Downtown parking overhaul enters new phase

- By Hannah Kanik hkanik@ bayareanew­sgroup.com

Finding a parking spot in downtown Los Gatos can be challengin­g, and town staffers are working to finish a long-awaited parking overhaul.

Staff updated the Los Gatos Town Council on the Downtown Parking Program, a road map of sustainabl­e ways to improve parking, at its meeting Tuesday night, citing changes to the newly launched employee parking program and updates to new parking signs.

Council first approved the plan in 2019, but limited resources and staffing pushed the town to cherrypick individual strategies to implement rather than working through the program as designed.

Parking program manager Jim Renelle said wayfinding signs could be installed as soon as summer 2023. The town is also set to hire a company to install mobile payment stations in parking lots sometime early next year.

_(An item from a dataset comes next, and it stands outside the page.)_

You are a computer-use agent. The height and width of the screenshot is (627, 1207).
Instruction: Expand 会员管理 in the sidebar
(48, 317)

The town launched its employee parking program, which converted more than 400 spots into “employee only” zones, in July. So far, more than 1,500 employees are registered for the program.

Twenty-seven of the spots will be converted back into regular parking spots after Renelle spotted a surplus of employee parking spots and a shortage of regular ones.

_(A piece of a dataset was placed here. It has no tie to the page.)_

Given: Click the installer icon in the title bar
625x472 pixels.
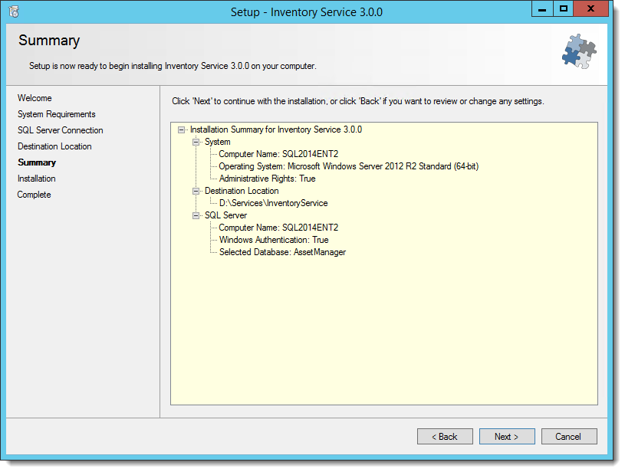Looking at the screenshot, I should pyautogui.click(x=14, y=11).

“The need to convert these certain spaces back to public parking is most apparent just before peak parking. Public areas are full, while some of the employee parking spots are unused,” Renelle said. “Visitors are circling looking for parking, while the employee spaces are empty.”

There are still more than 1,000 off-street parking spots, and the Northside and Miles Avenue lots continue to offer free allday parking.

Some councilmem­bers spoke up about the program's implementa­tion timeline compared to the original 2019 plan.

Vice Mayor Maria Ristow said improved signage and the “park once” plan, which allows visitors to pay to stay in their parking spot instead of driving to a different spot in the lot, should be the priority.

“If you're from out of town, you have no idea where the parking lots are. We did a great job of hiding them,” Ristow said. “No one wants to look at a parking lot, but you sure as heck want to find one.”

Randi Chen from the Los Gatos Chamber of Commerce said the employee parking program worked well and there's less traffic in the lots, but the second phase of the program, which includes the mobile payment stations, might not be necessary.

“We may find that after implementi­ng phase one completely, we may not need phase two,” Chen said.

Staff also said the upcoming improvemen­ts would require hiring another staff member. Los Gatos faces a looming budget deficit, making funds tight.

“Outside of this agenda item, we've been working hard on our budget deficit shortfall and talking about whether we should be reducing (full-time employees) in the town, trying to find other ways to fill the budget shortfalls,” Rennie said. “When we're talking about adding three quarters of an (employee), it feels like we're going in the wrong direction.”

Town Manager Laurel Prevetti said that the parking pay stations would not generate enough funds to pay for the new position, and any revenue should go back into the parking program for future parking projects.